A few weeks later, the accidental bombing of China's embassy in Belgrade
plunged U.S.-China relations into the deep freeze and halted WTO talks. It became
fashionable in the business community and among professional second-guessers to criticize
the president for his shortsightedness.
It remains unclear if the negotiations on China's WTO membership will
succeed this year. But, regardless of whether they do, President Clinton made the right
call in delaying a decision on China's accession package.
It is true that China's WTO accession may ultimately be in the United
States' best interest, if the agreement is supported with the proper enforcement regime.
Some in the business community, however, look enthusiastically at the
concessions Zhu offered while overlooking China's poor record in delivering on its trade
promises. Every trade agreement the United States has struck with China, on topics as
diverse as protecting intellectual property and promoting market access, has run into
serious enforcement/compliance problems.
The main trouble appears to be that China lacks the legal infrastructure
to force its diverse collection of ministries, provincial authorities and state-owned
enterprises to abide by the trade commitments it makes.
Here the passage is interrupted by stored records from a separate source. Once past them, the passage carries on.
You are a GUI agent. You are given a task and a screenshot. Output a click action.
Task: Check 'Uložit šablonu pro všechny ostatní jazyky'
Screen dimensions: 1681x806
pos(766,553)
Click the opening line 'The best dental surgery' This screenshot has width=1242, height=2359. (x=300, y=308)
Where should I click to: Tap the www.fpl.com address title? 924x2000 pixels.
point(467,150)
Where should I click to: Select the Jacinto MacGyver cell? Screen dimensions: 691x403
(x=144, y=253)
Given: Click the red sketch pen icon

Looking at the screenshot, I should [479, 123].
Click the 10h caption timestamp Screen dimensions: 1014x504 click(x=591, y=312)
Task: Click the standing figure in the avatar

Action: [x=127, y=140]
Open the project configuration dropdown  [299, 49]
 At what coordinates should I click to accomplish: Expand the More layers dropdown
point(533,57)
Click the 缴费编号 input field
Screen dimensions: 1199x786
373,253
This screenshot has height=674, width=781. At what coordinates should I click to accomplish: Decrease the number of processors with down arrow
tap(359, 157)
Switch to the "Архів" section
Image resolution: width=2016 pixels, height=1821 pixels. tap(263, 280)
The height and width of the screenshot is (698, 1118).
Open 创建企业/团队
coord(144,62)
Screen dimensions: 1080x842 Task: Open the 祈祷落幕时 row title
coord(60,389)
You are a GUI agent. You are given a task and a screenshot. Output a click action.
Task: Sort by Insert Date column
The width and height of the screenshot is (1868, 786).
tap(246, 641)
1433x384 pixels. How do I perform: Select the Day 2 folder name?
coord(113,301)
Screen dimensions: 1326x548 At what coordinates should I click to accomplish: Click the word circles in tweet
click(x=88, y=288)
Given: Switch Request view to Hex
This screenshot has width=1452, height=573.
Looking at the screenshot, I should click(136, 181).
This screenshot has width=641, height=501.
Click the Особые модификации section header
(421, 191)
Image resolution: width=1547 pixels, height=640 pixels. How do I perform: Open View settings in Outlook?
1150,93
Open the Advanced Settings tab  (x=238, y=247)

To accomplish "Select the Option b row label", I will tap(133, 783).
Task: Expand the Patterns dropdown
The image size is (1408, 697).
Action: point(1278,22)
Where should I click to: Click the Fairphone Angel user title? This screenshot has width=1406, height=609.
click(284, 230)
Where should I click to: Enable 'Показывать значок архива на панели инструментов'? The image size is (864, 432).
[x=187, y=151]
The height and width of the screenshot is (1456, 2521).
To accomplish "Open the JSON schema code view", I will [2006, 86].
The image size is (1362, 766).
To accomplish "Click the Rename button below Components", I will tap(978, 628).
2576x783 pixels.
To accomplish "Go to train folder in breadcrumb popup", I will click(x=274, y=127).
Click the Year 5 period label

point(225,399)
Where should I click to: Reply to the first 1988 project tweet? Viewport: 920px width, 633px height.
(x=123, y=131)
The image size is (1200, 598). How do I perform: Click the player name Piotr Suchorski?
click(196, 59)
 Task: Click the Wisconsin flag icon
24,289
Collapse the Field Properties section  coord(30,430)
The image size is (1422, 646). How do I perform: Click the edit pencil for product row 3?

President Clinton's critics point to the highly unusual outburst of
criticism in Beijing of the trade concessions that Zhu offered and the backsliding since
the bombing as evidence that he should have taken the deal when he had the chance. This is
based on a backward view of Chinese politics.
First, the Chinese would likely have frozen relations after the bombing
regardless of the state of the WTO negotiations; the two have no real linkage beyond the
happenstance of timing.
Further, the outburst of criticism is evidence that Zhu did not have
sufficient domestic support for the reforms he was offering. If President Clinton had
seized the deal, these critics would not have simply disappeared. They would have
forced Zhu to back away from the offer. Or, more likely, they would have simply ignored it
and violated or frustrated the concessions with the same bureaucratic tactics used to
stymie past agreements.
Some naively argue that the WTO could force Beijing to deliver on the
promised commitments. This view reflects both an exaggeration of the capabilities of the
WTO and a poor understanding of the Chinese system.
As many Chinese scholars are fond of pointing out, China's system is not
based upon rule of law and is almost entirely non-transparent. The WTO is premised upon
the existence of a rule of law and relies upon transparency in order to evaluate policies
and reach enforcement decisions. Far from being a magic bullet, the WTO may prove largely
ineffective in policing Chinese trade practices.
It is true that multilateral pressure may be helpful in changing China.
But it is also true that WTO membership for China would mean the United States
could not employ unilateral trade sanctions to curb Chinese mercantilism -- the only tool
that has previously demonstrated some effect. It may be possible to build a WTO
enforcement scheme that can deal with Beijing, but this certainly was not in place in
April.
Further, there are political factors that warrant some discussion.
Congressional support for China's WTO accession appeared very strong in the wake of Zhu's
visit. But the political reality is that some of the support was just Congress taking an
opportunity to criticize the Clinton administration.
Congress has historically been no friend of China, and some
congressional leaders were criticizing a possible WTO deal just days earlier. In fact,
delaying and forcing many in Congress to go on record in favor of a deal may ultimately
have paved the way for congressional support of a WTO agreement -- a task that might have
proved much harder if it had been presented as a Clinton administration initiative with an
election looming.
When the situation is considered in a sober context, President Clinton
was right not to accept Premier Zhu's April offer. In fact, a strong case can be made that
he should have been even more skeptical pending completion of enforcement provisions.
If a deal does not materialize this year, it will be due to Zhu's
inability to deliver on his promises, not Clinton's refusal to take them.